Monday, September 14, 2009

Happy New Year

Happy New Year! Did you know that it's the New Year?

Well, I definitely did not.

On September 11th, the Ethiopian New Year known as Enkutatash is celebrated. I understand that the Ethiopian calendar known as the Julian runs seven years and eight months behind our calendar which is called the Gregorian. So, right now in Ethiopia it's 2002. I am considering a visit soon since I looked a lot better in 2002...less gray hair, twenty pounds lighter, fewer wrinkles.

Anyway, back to my original story....

Our gracious neighbors, Tsegaye, Betty, King and Kate, invited us over for a traditional Ethiopian dinner on Saturday. That's all I knew about the lovely invite. I figured we'd be eating in their backyard, so I dressed very much for a BBQ (t-shirt and shorts). It wasn't until well into the dinner that I realized that it was a celebration...a New Year celebration. Silly me! You'd think I would have caught on when Missy's husband Bill said the prayer and mentioned the New Year. I thought he was either being optimistic about the rest of '09 or a good planner for the upcoming year. Really...who knew?!
Betty and her friend Sophia made an elaborate dinner that took days to prepare. Not only was I impressed but a little intimidated to eat it since I didn't know what I was doing.
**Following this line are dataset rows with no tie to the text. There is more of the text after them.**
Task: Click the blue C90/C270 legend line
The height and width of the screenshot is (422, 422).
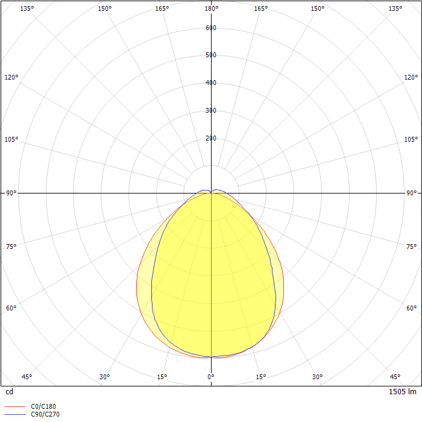Action: [x=15, y=415]
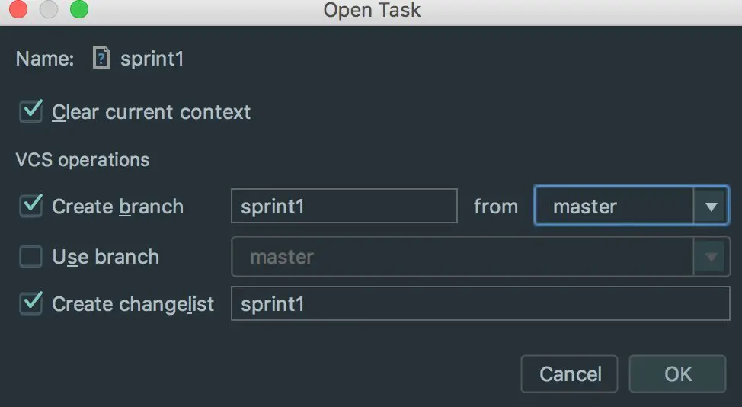Screen dimensions: 742x407
Task: Uncheck the Clear current context checkbox
Action: pos(31,111)
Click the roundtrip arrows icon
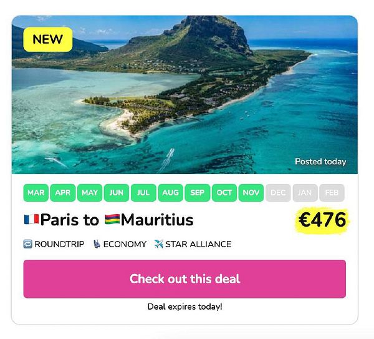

The bread to the far right of the picture is called Injera. Injera is not only a gluten-free bread, but also works as an eating utensil. I recall Madison telling me once that Kate brings pancakes to school everyday for lunch, which at the time, I found hard to believe. Now, I know what she meant since Injera does look like a pancake, but thinner and has more of a sour dough taste. Injera bread is a main staple for traditional Ethiopian meals.
Here's Missy's family (and Kate) that I mentioned in an earlier blog who recently adopted a darling little girl from Ethiopia six weeks ago. Missy and Bill also brought back these beautiful traditional outfits for their children while in Ethiopia. Obviously, they looked like they were celebrating a New Year compared to me in my jean shorts! Oh, well! They were darn cute!
I was delighted that my children were so willing to partake in eating traditional Ethiopian food. Tyler did look like a deer in the headlights when he sat down with no silverware. However, Betty was so sweet to offer some anyway. The food can have some "kick" to it since they use a lot of spices and curry flavoring. I must was very, very good!
The end of the meal was followed with having coffee, which is much like the coffee here, but stronger in taste. They begin by heating the beans on the stove top which makes for a very rich and warm smell throughout the home. The coffee ceremony tradition includes inviting friends and family over and having coffee to show hospitality and friendship. I found this experience to be priceless! How very fortunate I am to have such nice neighbors like Betty and Tsegaye!

Thank you and Melkam Adis Amet!


Mamma has spoken said...

Sounds like a great time! What a wonderful experience to have!!!

missy said...

well you aren't clueless anymore...bustin' out the Amharic phrases and knowing about injera and the Julian calendar! what a special new year's celebration. we loved sharing it with you all. they were incredibly gracious hosts, weren't they? thanks for getting a family (plus kate) pic for us, btw.

Tracey said...

What a fantastic experience! They are wonderful neighbors.
Enjoyed hearing about the evening.
I must say I laughed when I saw the look on Tyler's face. He looked a little unsure of what he was putting in his mouth. LOL

Mindee said...

I am totally jealous. What fun and the food looks delicious. I love trying new things from new places.